Tengo entendido que algunos cosmonautas, en sus misiones, se han llevado arañas para observar su comportamiento. Parece que la falta de gravedad las lleva a tejer unas telas sin pies ni cabeza, muy alejadas de la estructura geométrica a que nos tienen acostumbrados aquí en la Tierra. Vamos, como si la abuela hubiese tomado algo raro y llenara la labor de puntos sueltos y enloquecidos dibujos.
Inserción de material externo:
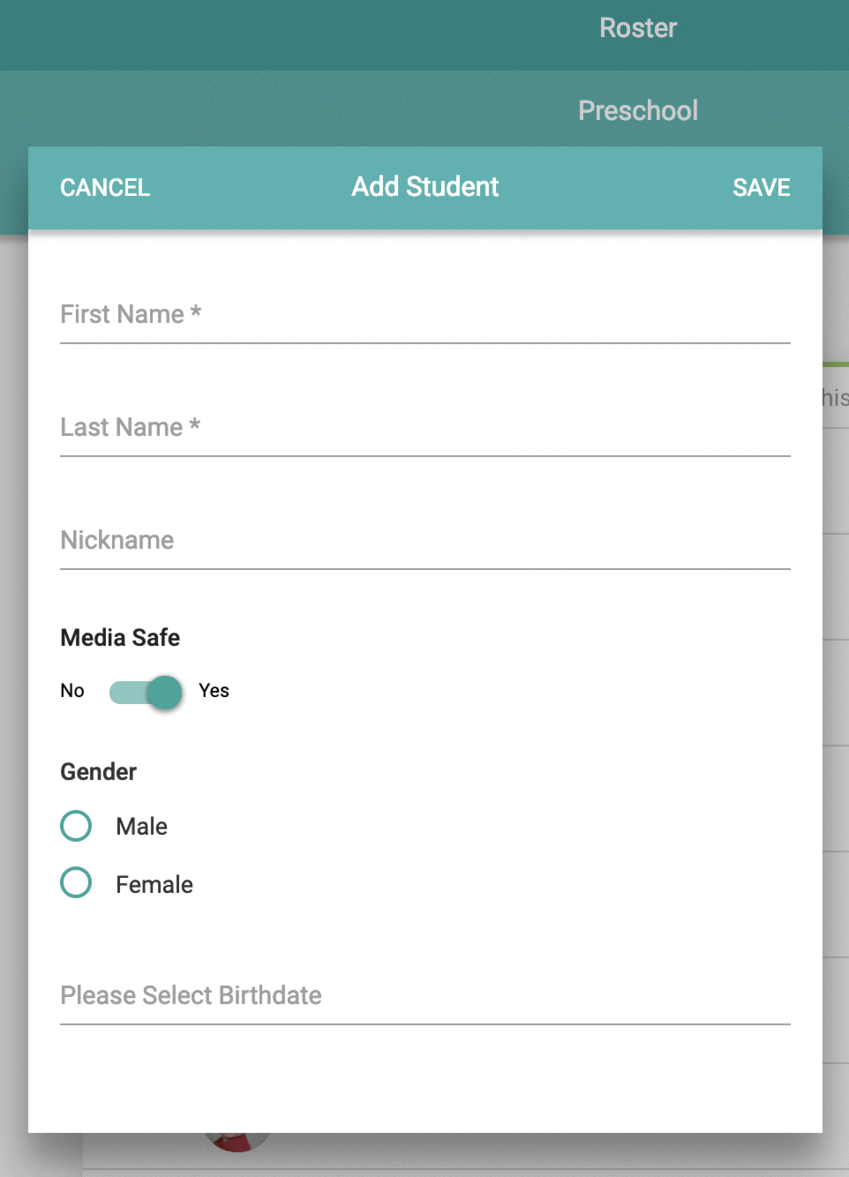The height and width of the screenshot is (1177, 849).
Task: Click the Roster title in the top bar
Action: pos(637,27)
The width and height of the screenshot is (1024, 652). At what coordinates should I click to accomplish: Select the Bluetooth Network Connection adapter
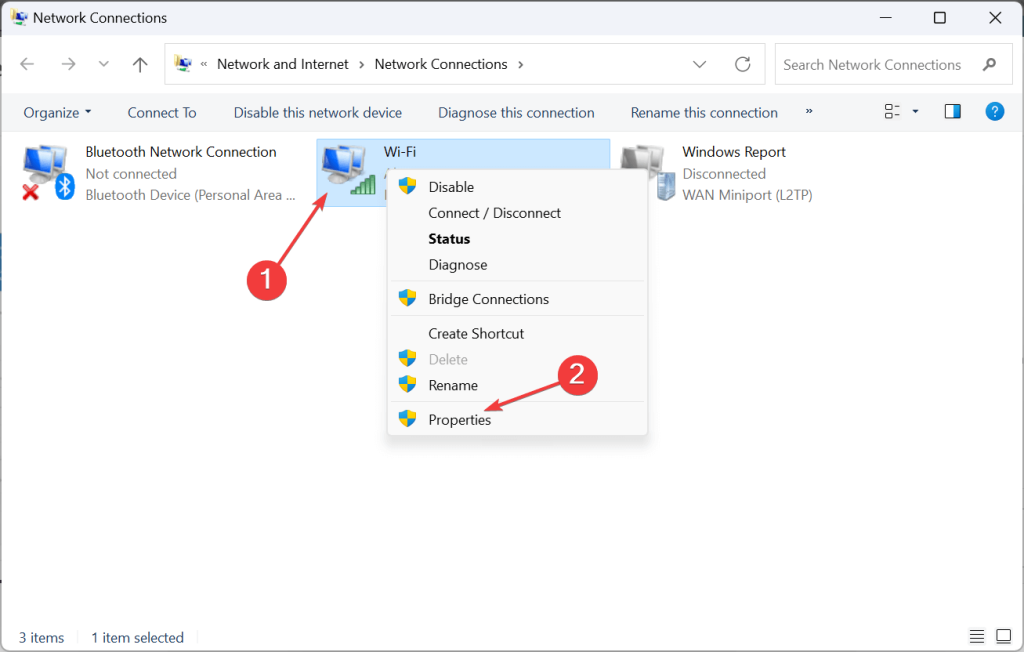(159, 173)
Cualquiera de mis yayas habría quedado muy poco satisfecha del resultado de su trabajo y, a decir verdad, me las imagino deshaciendo el paño, el cojín o lo que tuvieran entre manos, hasta que la hazaña saliera de su gusto. Pues lo mismo les ocurre a esos artrópodos, porque al cabo de los días empiezan a acostumbrarse a su nuevo hábitat y vuelven a entrelazar sus hilos a la manera clásica. Pero, hasta que se acostumbran, ríanse del ácido lisérgico.
Hay personas que viven como arañas, desplegando redes donde los demás puedan caer y con el único propósito de engullírselos, es decir, de que desaparezcan. Trenzan sus tramas a base de sutileza y disimulo. Atraen a la víctima con artificio y astucia, casi siempre valiéndose de algo que pueda cautivar al futuro mártir, que la mayoría de las veces no se percata de su infeliz destino. ¿Quién no se ha topado alguna vez con una araña humana? Por eso se me ocurre que, a lo mejor, cambiándoles el sentido de la orientación, hilarían trampas defectuosas y podríamos escaparnos por los agujeros. Resumiendo, contra la manipulación, jugar al despiste. Con un poco de suerte, esas personas se pierden en su propia confusión.
Nota: A la memoria de Louise Bourgeois, cuyas arañas no pican, pero hacen pensar.